» **Work to complete**
Please pull out the rows from the line with "Where should I click to: Open the Filter" up to and including the line with "(x=320, y=168)", and reproduce them word for word.

Saved data entries
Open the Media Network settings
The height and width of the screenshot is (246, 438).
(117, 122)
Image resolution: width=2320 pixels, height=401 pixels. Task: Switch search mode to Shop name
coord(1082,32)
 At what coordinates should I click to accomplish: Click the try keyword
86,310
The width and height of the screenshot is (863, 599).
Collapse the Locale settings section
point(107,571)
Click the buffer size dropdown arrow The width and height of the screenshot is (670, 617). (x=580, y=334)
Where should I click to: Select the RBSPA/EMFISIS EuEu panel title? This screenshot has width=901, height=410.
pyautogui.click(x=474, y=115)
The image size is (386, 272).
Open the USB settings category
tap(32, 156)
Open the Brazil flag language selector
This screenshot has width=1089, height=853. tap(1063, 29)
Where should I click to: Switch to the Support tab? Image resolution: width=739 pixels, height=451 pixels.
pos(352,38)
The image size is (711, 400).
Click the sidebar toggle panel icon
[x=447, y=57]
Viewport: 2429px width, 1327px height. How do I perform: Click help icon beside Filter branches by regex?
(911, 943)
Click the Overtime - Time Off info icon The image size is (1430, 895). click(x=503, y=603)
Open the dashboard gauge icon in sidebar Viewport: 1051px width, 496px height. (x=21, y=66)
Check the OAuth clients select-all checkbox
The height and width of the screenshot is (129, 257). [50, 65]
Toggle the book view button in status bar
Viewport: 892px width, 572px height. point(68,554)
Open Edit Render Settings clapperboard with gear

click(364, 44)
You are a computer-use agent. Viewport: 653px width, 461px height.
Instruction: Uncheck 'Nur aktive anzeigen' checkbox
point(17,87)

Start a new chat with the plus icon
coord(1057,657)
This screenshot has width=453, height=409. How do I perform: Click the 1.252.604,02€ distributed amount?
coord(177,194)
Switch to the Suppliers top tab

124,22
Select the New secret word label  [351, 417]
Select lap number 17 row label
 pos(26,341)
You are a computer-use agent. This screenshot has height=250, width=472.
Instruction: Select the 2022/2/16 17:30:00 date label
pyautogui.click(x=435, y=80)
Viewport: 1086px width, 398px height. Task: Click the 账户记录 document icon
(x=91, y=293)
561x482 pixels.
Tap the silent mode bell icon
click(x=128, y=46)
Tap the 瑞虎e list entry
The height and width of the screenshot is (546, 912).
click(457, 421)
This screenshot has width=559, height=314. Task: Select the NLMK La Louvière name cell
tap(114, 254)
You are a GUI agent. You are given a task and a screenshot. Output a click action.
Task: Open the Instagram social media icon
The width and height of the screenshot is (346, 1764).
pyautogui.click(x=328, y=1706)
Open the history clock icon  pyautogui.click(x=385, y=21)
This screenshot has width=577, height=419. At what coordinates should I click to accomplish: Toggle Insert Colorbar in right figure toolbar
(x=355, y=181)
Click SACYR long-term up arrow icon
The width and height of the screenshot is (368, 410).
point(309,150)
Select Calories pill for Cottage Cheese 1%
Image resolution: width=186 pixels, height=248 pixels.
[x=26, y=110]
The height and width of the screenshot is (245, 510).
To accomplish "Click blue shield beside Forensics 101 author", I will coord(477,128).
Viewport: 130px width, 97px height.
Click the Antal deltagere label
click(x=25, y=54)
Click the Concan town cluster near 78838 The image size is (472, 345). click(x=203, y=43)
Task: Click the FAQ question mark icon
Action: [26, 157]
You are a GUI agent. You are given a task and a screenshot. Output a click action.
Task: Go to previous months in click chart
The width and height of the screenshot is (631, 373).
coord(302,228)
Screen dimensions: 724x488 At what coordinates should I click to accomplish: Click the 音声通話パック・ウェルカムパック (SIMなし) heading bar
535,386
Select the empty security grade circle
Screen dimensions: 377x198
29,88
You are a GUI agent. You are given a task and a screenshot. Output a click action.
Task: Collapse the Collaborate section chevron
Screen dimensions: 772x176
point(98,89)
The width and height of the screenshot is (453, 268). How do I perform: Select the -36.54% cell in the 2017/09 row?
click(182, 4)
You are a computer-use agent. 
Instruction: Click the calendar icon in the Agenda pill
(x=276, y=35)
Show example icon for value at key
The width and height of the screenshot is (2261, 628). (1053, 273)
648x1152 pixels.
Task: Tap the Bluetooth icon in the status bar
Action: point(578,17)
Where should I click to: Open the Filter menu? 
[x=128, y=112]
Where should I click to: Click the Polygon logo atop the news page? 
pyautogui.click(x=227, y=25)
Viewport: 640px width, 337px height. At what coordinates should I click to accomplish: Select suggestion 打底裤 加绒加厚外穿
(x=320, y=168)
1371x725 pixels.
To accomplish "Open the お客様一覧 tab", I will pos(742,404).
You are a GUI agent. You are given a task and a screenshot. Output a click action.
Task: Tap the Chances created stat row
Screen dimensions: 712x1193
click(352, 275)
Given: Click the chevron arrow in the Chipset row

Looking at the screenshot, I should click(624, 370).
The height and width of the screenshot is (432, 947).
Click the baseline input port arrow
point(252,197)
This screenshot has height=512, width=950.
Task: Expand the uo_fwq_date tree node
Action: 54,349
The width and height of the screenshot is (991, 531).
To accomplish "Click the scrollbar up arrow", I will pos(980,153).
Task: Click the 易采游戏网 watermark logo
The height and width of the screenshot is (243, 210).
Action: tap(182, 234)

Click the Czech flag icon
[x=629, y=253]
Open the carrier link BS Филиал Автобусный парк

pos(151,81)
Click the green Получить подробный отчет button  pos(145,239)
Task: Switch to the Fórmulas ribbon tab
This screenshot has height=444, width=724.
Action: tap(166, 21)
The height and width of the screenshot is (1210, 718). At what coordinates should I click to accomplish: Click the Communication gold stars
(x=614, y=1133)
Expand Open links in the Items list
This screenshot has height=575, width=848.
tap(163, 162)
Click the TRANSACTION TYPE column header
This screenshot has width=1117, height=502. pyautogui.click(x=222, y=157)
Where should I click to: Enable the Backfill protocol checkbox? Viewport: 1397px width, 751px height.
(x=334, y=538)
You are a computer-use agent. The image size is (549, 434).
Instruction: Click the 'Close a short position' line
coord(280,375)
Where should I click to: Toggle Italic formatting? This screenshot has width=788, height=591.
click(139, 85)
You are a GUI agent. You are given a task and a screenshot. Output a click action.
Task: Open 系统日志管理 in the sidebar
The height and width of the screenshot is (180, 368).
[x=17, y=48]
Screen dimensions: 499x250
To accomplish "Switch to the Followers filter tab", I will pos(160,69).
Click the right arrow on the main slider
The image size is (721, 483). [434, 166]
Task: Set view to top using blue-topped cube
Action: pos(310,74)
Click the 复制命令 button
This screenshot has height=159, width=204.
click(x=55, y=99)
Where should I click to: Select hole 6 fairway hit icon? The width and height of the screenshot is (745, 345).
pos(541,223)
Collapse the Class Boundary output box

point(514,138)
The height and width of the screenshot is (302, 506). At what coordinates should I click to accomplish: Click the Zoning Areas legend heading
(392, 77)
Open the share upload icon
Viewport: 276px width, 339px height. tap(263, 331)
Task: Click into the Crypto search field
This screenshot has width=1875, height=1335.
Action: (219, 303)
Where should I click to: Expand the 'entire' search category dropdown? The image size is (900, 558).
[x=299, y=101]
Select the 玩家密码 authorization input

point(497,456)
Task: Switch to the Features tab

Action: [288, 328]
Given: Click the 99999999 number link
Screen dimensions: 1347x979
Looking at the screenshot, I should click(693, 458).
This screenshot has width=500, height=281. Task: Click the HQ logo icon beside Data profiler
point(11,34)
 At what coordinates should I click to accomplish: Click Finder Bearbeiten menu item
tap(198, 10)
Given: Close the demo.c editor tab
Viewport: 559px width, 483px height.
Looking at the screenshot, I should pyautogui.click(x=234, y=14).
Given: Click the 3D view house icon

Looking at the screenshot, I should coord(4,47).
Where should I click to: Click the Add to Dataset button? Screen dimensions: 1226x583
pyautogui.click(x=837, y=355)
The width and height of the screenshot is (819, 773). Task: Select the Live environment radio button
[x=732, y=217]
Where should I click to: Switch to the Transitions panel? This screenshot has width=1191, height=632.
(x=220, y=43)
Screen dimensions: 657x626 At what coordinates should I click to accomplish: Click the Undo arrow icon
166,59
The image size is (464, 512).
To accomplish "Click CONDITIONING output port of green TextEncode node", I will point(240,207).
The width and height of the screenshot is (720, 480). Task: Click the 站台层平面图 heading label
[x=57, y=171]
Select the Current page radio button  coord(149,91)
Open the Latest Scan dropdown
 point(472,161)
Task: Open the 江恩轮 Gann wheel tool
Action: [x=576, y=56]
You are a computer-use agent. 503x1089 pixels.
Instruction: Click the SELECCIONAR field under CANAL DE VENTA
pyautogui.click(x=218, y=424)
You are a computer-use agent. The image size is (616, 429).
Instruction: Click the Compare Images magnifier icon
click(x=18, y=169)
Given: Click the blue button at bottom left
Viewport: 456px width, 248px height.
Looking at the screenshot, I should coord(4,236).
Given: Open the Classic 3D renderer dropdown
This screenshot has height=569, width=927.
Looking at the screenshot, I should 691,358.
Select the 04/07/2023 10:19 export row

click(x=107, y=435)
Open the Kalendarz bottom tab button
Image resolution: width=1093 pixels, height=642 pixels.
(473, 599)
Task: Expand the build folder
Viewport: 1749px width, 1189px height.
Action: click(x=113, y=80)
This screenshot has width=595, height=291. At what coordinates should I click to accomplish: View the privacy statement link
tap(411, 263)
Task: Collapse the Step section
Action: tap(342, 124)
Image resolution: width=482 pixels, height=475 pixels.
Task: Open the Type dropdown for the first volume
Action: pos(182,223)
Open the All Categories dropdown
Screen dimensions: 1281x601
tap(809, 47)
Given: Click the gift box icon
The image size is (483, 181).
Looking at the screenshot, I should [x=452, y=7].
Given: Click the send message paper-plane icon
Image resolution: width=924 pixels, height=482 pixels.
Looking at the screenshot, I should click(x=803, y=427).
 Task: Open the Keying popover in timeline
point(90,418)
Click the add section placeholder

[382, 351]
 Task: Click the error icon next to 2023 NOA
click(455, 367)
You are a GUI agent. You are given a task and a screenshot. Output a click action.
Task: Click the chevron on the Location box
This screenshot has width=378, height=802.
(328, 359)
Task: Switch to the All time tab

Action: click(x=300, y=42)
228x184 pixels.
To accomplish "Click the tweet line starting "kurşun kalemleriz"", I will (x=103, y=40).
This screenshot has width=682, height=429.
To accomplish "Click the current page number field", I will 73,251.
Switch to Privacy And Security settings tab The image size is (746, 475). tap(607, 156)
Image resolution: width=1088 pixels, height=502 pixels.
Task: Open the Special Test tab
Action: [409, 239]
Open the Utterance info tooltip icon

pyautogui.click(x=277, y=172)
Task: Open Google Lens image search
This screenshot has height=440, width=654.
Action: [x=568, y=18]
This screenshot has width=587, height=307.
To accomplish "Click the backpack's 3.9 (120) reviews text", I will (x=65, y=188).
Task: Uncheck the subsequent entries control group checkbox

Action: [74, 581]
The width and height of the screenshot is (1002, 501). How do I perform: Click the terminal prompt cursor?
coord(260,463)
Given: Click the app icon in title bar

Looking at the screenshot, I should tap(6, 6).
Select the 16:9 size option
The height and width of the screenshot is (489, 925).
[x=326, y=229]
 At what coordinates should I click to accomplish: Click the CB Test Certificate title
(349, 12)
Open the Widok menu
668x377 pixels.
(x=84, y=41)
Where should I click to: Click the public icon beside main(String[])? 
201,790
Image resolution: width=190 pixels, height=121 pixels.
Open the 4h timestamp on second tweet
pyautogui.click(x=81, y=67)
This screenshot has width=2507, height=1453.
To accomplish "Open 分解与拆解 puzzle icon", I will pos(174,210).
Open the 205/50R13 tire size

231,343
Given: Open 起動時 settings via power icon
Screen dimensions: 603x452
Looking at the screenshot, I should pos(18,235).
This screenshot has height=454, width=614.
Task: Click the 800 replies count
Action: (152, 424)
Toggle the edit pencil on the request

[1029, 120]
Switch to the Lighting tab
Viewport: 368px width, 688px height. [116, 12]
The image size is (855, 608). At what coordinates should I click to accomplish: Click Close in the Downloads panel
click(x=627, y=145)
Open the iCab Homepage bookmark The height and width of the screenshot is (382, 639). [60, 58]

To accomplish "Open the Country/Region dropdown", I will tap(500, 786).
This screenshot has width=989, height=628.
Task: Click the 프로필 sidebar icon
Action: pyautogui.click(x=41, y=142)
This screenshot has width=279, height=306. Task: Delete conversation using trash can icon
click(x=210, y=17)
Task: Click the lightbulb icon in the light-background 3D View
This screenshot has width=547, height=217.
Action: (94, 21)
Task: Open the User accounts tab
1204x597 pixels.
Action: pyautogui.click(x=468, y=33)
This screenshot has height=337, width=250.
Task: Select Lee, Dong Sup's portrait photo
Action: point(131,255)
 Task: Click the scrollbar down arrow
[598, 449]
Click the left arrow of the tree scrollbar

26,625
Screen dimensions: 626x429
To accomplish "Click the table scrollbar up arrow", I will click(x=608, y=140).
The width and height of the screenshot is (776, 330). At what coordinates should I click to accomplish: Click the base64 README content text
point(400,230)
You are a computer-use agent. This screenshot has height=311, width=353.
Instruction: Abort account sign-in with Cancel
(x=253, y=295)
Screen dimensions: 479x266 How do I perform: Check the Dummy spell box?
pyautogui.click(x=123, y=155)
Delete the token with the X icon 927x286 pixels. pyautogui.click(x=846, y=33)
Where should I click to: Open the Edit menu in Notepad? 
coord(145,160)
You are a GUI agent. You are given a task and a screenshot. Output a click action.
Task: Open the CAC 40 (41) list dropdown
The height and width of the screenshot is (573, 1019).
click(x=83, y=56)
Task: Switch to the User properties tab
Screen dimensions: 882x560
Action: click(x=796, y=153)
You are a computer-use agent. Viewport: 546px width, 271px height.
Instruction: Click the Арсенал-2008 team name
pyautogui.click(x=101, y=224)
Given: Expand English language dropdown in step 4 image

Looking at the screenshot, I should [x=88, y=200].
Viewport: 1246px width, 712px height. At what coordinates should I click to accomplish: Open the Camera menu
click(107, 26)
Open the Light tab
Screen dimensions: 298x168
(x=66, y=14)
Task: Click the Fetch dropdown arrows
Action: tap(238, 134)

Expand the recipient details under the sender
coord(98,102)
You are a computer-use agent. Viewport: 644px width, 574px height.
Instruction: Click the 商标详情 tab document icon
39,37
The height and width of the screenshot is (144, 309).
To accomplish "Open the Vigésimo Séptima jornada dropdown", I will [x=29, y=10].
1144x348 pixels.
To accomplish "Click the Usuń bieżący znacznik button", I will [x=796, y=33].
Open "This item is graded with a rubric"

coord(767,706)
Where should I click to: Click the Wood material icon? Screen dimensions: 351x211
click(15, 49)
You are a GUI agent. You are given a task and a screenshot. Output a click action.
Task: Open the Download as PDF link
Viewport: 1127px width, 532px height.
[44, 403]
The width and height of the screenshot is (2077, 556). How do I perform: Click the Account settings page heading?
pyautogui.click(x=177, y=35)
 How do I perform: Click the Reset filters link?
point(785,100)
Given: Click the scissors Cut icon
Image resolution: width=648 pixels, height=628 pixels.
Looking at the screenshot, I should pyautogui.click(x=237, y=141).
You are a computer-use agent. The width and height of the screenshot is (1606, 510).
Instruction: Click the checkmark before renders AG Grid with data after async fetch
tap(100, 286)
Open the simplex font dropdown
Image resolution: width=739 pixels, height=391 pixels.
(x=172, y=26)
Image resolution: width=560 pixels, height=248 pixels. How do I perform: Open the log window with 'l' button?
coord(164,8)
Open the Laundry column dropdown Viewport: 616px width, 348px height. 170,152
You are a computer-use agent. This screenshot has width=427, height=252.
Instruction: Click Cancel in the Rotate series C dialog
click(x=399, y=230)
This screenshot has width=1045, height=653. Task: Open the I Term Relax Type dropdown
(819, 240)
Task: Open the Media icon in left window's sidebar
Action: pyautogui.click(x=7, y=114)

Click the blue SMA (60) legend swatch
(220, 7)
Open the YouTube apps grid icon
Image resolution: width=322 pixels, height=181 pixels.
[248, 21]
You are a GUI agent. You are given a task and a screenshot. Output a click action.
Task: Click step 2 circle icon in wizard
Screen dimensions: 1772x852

» **Task solution**
Where should I click to: Open the Filter menu? 
[x=128, y=112]
Where should I click to: Click the Polygon logo atop the news page? 
pyautogui.click(x=227, y=25)
Viewport: 640px width, 337px height. At what coordinates should I click to accomplish: Select suggestion 打底裤 加绒加厚外穿
(x=320, y=168)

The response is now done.